Riccardo Berardino

Personal information
- Date of birth: 12 October 1990 (age 34)
- Place of birth: Andria, Italy
- Height: 1.70 m (5 ft 7 in)
- Position(s): Midfielder

Team information
- Current team: Unione Bisceglie

Senior career*
- Years: Team / Apps / (Gls)
- 2007–2008: Vultur Rionero / 25 / (6)
- 2008–2009: Santegidiese / 8 / (0)
- 2009: Real Montecchio / 9 / (1)
- 2009–2010: Santegidiese / 18 / (4)
- 2010–2012: Chieti / 61 / (11)
- 2012–2013: Teramo / 0 / (0)
- 2013–2014: Chieti / 35 / (4)
- 2014–2015: Melfi / 22 / (3)
- 2015: Santarcangelo / 10 / (0)
- 2015–2016: Paganese / 13 / (0)
- 2016: Martina Franca / 15 / (2)
- 2016–2017: Fidelis Andria / 14 / (1)
- 2017–2018: Potenza / 14 / (3)
- 2019–: Unione Bisceglie

= Riccardo Berardino =

Italian footballer (born 1990)

Riccardo Berardino (born 12 October 1990) is an Italian professional footballer who currently plays for Unione Calcio Bisceglie.

==Biography==
Born in Andria, Apulia region, Berardino started his career at Vultur Rionero, a local team in Eccellenza Basilicata (Italian sixth level until 2014). In 2008–09 season Berardino was signed by Abruzzo club Santegidiese for 2008–09 Serie D. (Italian fifth level until 2014) He moved further North for Marche club Real Montecchio in 2009–10 Serie D, however in November 2009 Berardino returned to Sant'Egidio alla Vibrata.

In 2010 Berardino was signed by Lega Pro Seconda Divisione club Chieti. The club entered 2012 promotion playoffs, losing to Paganese. Berardino was the starting attacking midfielder in 4–2–3–1 formation, after the suspension of Giuseppe Lacarra; in the first game Berardino was the substitute of Jonatan Alessandro; Berardino replaced Lorenzo Del Pinto in the second half of the last game.

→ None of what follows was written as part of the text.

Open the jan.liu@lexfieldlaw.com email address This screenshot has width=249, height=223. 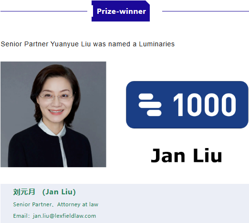64,216
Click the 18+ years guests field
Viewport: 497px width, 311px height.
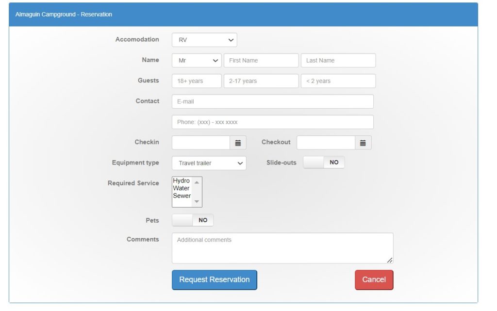point(197,81)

In summer 2012 Berardino left for fellow Abruzzo club Teramo. On 31 January 2013 he returned to Chieti as free agent. Despite both clubs were in 2012–13 Lega Pro Seconda Divisione, Berardino only played 4 times in regular season, all for Chieti. In the playoffs Berardino was the substitute of Alessandro and starting attacking midfielder in 4–3–1–2 formation respectively. The club lost to L'Aquila in the first round, which eventually L'Aquila was the winner.

In December 2019, Berardino joined ASD Unione Calcio Bisceglie.